Expect sweeping changes in procedural operations, enforcement and overall philosophy at the Securities and Exchange Commission (SEC) under new agency leaders appointed by President Donald Trump.
Key among the institutional changes already taking place under incoming SEC Chairs Michael Piwowar and Jay Clayton are vast reductions in the agency’s investigative and enforcement powers, and a concomitant shift in support for capital formation and policies that support large financial institutions, according to Laura Anthony, founding partner of Legal and Compliance LLC, in West Palm Beach.
Based on statements and writings from two new SEC appointees, the agency is likely to shift its position on Dodd-Frank Act, with less emphasis on consumer protection provisions and more pro-business policies on behalf of large financial institutions. New agency leaders also are downgrading the agency’s enforcement of whistleblower retaliation issues and the Foreign Corrupt Practices Act (FCPA), now viewed as competitively unfair to U.S. companies.
Key Change: Vastly Reduced Subpoena, Investigative Powers
In one of his first moves, Piwowar overturned a 2009 decision by previous Chair Mary Jo White, who expanded subpoena and investigative powers to about 20 SEC senior enforcement staff members. In his reversal, Piowowar returned subpoena power solely to the Director of the Division of the Enforcement, describing the previous broader subpoena authority as over-reaching with too little oversight.
In a 2013 speech to the Los Angeles County Bar, Piwowar made clear his support for investigations that focus on evidence of wrongdoing, such as lying, cheating or stealing. The SEC, he said at the time, should concern itself with “the facts known to them and then reasonable inferences from those facts,” and he urged the agency to avoid individual investigations that are influenced by “animus, prejudice or vindictiveness” because of their inherent power – especially when investigations are unaccompanied by enforcement action – to “defame and destroy.”
The 2009 loosening of procedures surrounding formal orders of investigation, he noted, made formal orders easier to obtain and doubled their numbers in subsequent years. Instead, he supports a broader approach to the SEC’s investigative process, including public comment periods and broader involvement by the agency’s General Counsel, Corporate Finance, Trading and Market, and Investment Management divisions.
Other Key Agency Shifts Apparent
SEC observers also note other apparent changes at the agency around key issues and pieces of legislation, including:
· Dodd-Frank Act: Clayton has criticized the financial reform act for over-regulating the financial services industry. Expect to see changes in the act and reduced enforcement of its remaining provisions. Under Clayton’s leadership, the SEC also is likely to cut back dramatically on the use of administrative proceedings and civil penalties that have been imposed since 2010 as part of Dodd-Frank’s passage. At that time, the act expanded SEC administrative hearings as an additional forum for securities law violations. This new administrative power has been tested in court, but Clayton – with little fanfare or public announcement – has quietly ended or greatly reduced the proceedings until more formal policy charges are brought.
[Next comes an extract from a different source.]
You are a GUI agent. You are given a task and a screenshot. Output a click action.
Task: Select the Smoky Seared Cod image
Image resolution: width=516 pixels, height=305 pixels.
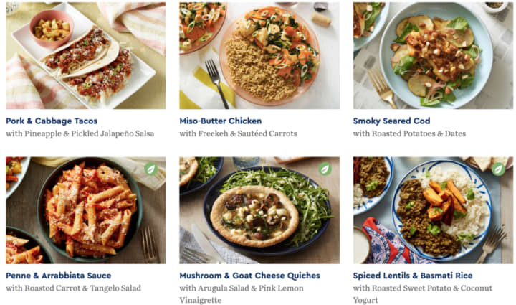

· FCPA: Both Clayton and President Trump have spoken against the act, claiming U.S. companies are disproportionately and unfairly impacted by the act, subjecting them to potentially significant costs that their competitors do not face. It is likely that FCPA violations will be low-priority issues under the new SEC.
· Whistleblower retaliation: Also likely is less activity and proceedings against companies that have been implicated for retaliating against or chilling whistleblower activity, both in practice and in employment and severance agreements.
Changes in leadership at the SEC, combined with President Trump’s Feb. 3, 2017, executive order on regulation of the financial system, make clear some of the operational and procedural changes at the agency. Broadly, the President’s order encourages more consumer independence in making financial and investment decisions, supports less regulation and SEC enforcement as a way to boost economic growth and create more robust financial markets, advocates greater competitive advantages for American firms, and supports prevention of taxpayer-funded bailouts.